TASK REQUIREMENTS:
A faithful, word-for-word copy of the records is required, and it must contain no pictures.

INFORMATION SHOWN:

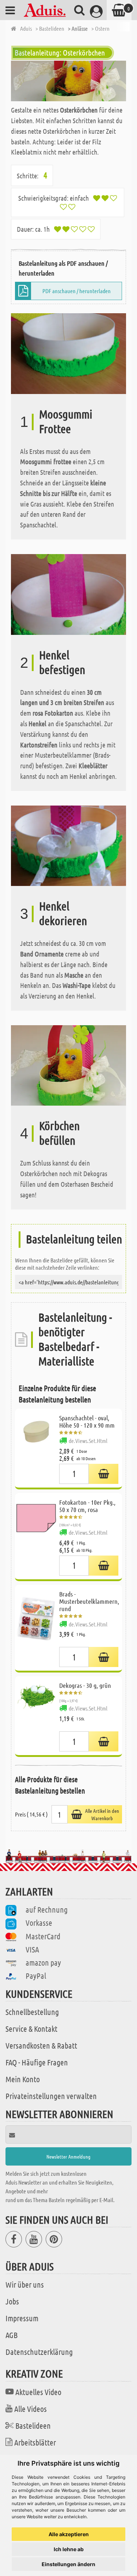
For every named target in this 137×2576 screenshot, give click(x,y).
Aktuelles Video (38, 2392)
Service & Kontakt (31, 2028)
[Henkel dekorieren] (68, 844)
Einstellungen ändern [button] (68, 2564)
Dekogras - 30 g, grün (85, 1685)
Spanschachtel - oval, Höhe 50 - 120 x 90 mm (87, 1421)
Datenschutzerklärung (39, 2351)
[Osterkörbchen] (68, 81)
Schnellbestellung (32, 2011)
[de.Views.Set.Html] (103, 1474)
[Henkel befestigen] (68, 593)
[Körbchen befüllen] (68, 1064)
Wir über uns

SOLUTION TO THIS PROBLEM:
For every named target in this 137×2576 screenshot, give click(x,y).
Aktuelles Video (38, 2392)
Service & Kontakt (31, 2028)
[Henkel dekorieren] (68, 844)
Einstellungen ändern [button] (68, 2564)
Dekogras - 30 g, grün (85, 1685)
Spanschachtel - oval, Höhe 50 - 120 x 90 mm (87, 1421)
Datenschutzerklärung (39, 2351)
[Osterkörbchen] (68, 81)
Schnellbestellung (32, 2011)
[de.Views.Set.Html] (103, 1474)
[Henkel befestigen] (68, 593)
[Körbchen befüllen] (68, 1064)
Wir über uns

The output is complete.